I found this article on wired.com about an Intel quad-core notebook chip. It will be on our ‘intel’ page as well. Don’t forget you can always see the latest on intel stuff by clicking ‘intel’ at the top of your page.
Intel Prepares a Quad-Core Notebook Chip
Stanford president John Hennessy calls parallel programming for multicore processors the biggest challenge computer science has faced in more than 50 years. But that’s not stopping Intel from moving ahead with plans to bring even greater core counts to your laptop.
According to trade-media reports, Intel is readying a new breed of quad-core mobile processors for release this fall, marking what could be the first concerted effort by the chip giant to aim its high-end multicore processors at the general mobile market.
Just don’t expect quad-core laptops to become an industry standard anytime soon. As DigiTimes notes, these chips won’t come cheap, and will also suck down significantly more power than today’s mainstream mobile Core 2 Duo processors — a big no-no in the mobile space.
Intel has previously stated its intention to release quad-core notebook processors, but the company would not confirm the details reported by DigiTimes.
“I’ve always used the adage, the hardware is ahead of the software is ahead of the user,” says Roger Kay, president of Endpoint Technologies Associates, who says that quad-core processors in notebooks will not be suitable for mainstream consumers for quite some time.
“I can imagine a small niche [of adopters] on the notebook side, but I still think it’s going to be three to four years before [quad-core laptops] become mainstream,” he says.
In addition to high prices and power constraints, there’s still a dearth of software (and programmers) that can properly take advantage of four processing cores, a fact that will make selling multicore laptops an even harder prospect for Intel in the near term.
Nevertheless, IDC analyst Bob O’Donnell says the decision to relocate quad-core from the desktop to the laptop may actually make sense when you look at future industry trends.
“If you look at where the market is going, we have notebooks sales surpassing desktops on a worldwide scale in 2009,” says O’Donnell. “Notebooks are clearly the platform of the future; hence all the movement by Intel and others into the mobile space recently.”
In the not-too-distant future, O’Donnell also says that notebooks may even become the platform of choice for which chipmakers will develop new technologies, platforms and, yes, even new multicore processors.

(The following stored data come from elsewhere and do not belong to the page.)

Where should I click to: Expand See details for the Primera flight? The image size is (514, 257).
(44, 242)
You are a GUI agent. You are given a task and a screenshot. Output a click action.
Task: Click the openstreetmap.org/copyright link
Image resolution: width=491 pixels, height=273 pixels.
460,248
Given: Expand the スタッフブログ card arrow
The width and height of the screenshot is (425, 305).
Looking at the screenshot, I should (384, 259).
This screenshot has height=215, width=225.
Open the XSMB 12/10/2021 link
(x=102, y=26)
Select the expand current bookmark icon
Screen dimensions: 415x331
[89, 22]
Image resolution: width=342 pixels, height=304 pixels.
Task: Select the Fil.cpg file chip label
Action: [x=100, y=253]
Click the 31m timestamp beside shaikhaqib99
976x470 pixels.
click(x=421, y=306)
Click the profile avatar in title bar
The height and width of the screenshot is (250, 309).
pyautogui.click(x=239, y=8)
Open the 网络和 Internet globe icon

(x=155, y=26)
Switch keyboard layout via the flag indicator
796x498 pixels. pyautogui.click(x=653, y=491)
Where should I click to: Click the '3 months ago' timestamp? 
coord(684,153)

For its own part, Intel seems to be well aware of the challenges it and the rest of the industry face in creating software that can take full advantage of multicore chip technology.

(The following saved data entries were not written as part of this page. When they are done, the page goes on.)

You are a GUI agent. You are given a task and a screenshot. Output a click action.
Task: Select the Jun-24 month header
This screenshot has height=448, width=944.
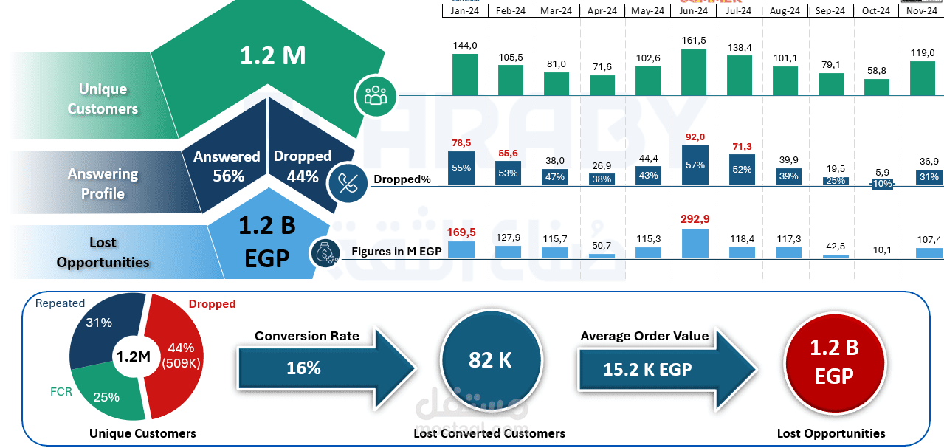(694, 10)
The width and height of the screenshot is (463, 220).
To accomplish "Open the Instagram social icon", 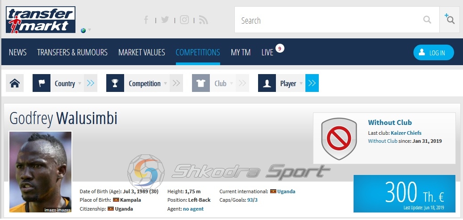I will 184,20.
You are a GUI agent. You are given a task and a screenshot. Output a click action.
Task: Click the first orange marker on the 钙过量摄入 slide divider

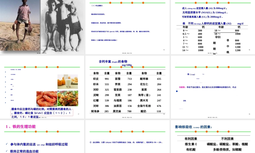tap(110, 3)
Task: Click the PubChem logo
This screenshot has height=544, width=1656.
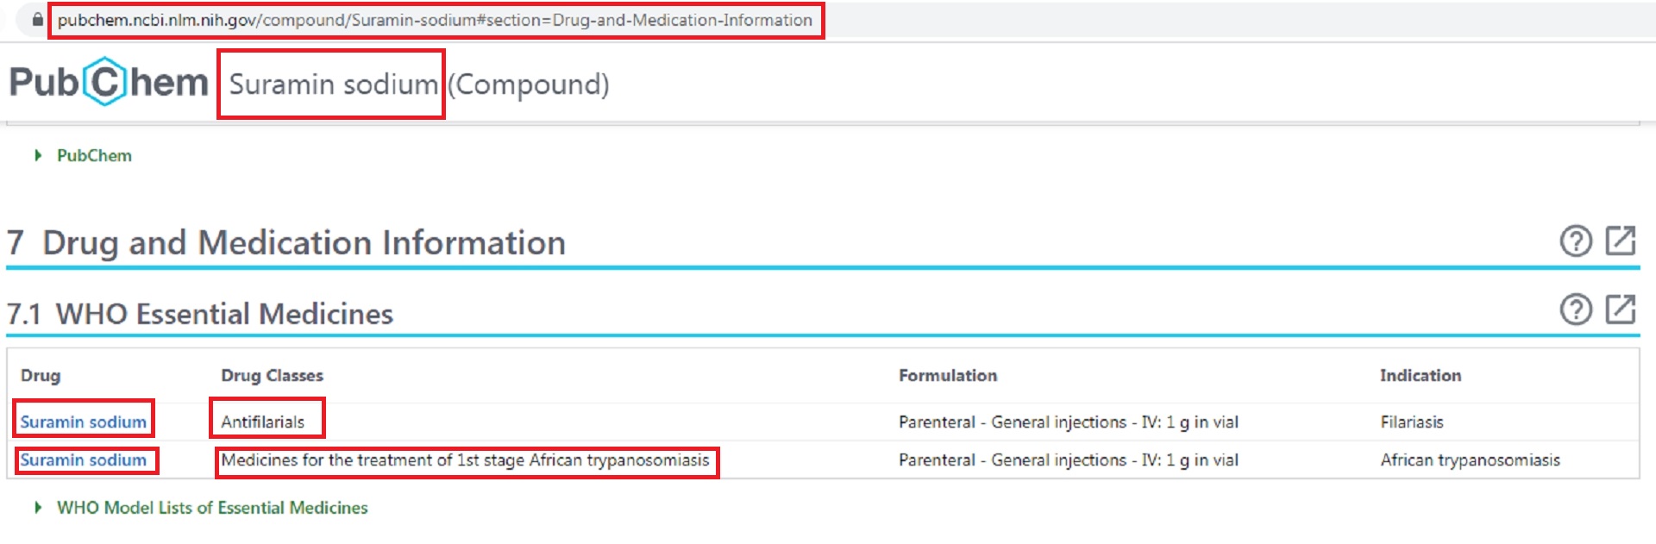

Intel and Microsoft are expected to announce a partnership on Tuesday with the University of California-Berkeley and other universities. The venture will see both companies funding new research into parallel programming techniques.
“Given the many attempts at salting parallel computing in the industry over 40 years, there have only been relatively modest successes to date,” says David Patterson, a professor of computer science at Berkeley.
Because the entire industry is now betting on multicore processors, it’s also realizing that unless the software community catches up, there remains no compelling reason for consumers to buy 4-, 8- or any other multicore processor.
As Jerry Bautista, director of technology management for Intel’s Microprocessor Technology Lab, puts it: “It’s not the hardware that’s really compelling. It’s what you can do with the hardware that really is the interesting stuff.”